%%

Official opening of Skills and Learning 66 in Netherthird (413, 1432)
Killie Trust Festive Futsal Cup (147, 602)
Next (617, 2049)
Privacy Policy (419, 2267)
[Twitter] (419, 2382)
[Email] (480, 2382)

%%

- _WHAT TO PRODUCE_
Retype the data above line for line, without changing anything.

- _SOLUTION TO THE PROBLEM_
Official opening of Skills and Learning 66 in Netherthird (413, 1432)
Killie Trust Festive Futsal Cup (147, 602)
Next (617, 2049)
Privacy Policy (419, 2267)
[Twitter] (419, 2382)
[Email] (480, 2382)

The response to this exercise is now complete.